If it is repeated multiple times in the Points array, the mesh is effectively split into pieces, based on the partitioning interface.

If it is not duplicated, then the Connectivity-array should use global node indices.

@lgivord @Louis_Gombert

Hello @jorgensd,

In fact both case can happen. Points can be duplicate or not (to save memory space).

It will be the responsibility to the Offset (useful to know where we will start to read the dataset) and the NumberOfPoints (useful to know how many points we need to read) to read the desired part in the Points dataset (same thing for the connectivity).

So I believe it should be correct but maybe I miss something? :slightly_smiling_face:

If the points are duplicate over multiple processes, one has to adjust the global indices on all other processes, which makes it non-trivial (i.e. requires a global exscan) to write data in parallel, and would make the data more challenging to read in again at a later stage, as one would have to eliminate duplicate points.

Thus I would go for the non-duplicate version, i.e. I have M global nodes, which in the connectivity array is filled with the global indices.

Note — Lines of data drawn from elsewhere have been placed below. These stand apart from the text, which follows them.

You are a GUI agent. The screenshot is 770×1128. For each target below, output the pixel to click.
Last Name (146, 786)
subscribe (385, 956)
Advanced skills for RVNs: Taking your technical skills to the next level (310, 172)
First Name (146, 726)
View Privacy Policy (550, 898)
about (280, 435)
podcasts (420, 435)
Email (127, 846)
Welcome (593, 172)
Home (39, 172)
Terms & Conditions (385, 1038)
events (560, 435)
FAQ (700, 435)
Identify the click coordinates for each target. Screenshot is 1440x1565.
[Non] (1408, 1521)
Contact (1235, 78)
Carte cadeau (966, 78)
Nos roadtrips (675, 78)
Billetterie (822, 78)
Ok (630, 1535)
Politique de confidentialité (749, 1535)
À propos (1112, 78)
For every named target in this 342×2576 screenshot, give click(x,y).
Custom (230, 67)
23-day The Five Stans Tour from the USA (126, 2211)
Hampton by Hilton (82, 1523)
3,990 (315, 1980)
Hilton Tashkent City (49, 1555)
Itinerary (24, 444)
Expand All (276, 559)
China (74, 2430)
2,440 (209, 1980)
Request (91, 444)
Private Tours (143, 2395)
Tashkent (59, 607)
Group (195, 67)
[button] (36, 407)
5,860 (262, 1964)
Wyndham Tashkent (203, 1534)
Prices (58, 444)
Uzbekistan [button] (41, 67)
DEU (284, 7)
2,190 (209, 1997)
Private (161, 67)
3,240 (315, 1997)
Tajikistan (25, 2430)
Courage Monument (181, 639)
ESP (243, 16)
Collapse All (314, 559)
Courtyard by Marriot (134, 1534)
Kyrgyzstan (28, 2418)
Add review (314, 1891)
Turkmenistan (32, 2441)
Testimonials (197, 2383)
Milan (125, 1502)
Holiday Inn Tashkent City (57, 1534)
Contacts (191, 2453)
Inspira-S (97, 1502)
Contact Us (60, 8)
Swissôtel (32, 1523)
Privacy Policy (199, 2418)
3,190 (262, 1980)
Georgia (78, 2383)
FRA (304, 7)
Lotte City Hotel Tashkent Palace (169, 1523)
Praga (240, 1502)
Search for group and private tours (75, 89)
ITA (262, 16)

However, then it is unclear to me how to specify that a node is shared between multiple (let say two) processes, as the only information we provide in the VTKHDF file is

We describe the split into partitions using HDF5 datasets NumberOfConnectivityIds, NumberOfPoints and NumberOfCells.

However, this doesn’t indicate the start and end of NumberOfPoints.
Following is a minimal example of how a mesh is distributed in my code:

We have a 1x1 unit square consisting of two triangles, and in total four nodes.
Each processes owns a single triangle, lets say
Proc 0 owns the cell with vertices [0,0], [1,0], [0,1]
Proc 1 owns the cell with vertices [1,0], [1,1],[0,1]

If we write the unique nodes to file, say in the following order
[[0,0],[1,0],[0,1],[1,1]]
we need to indicate that process 0 has to access the first three points, range [0,3) while process 1 wants to access the nodes in range [1, 4).

I am not sure how to specify this with VTKHDF.

To make the issue even clearer, one could add another process with a single cell
[-1,0], [0,0], [0, 1], where we append [-1,0] at the end of the points array, meaning that process (2) would need point indices 0, 2 and 4 available (as that would be the connectivity array).

Would NumberOfPoints be three for each process?

To have a complete meshes on each node, you’ll have to duplicate points. In your example, the two triangles share two points and those points are duplicated on the two nodes. This is also what you have to write in the VTKHDF file.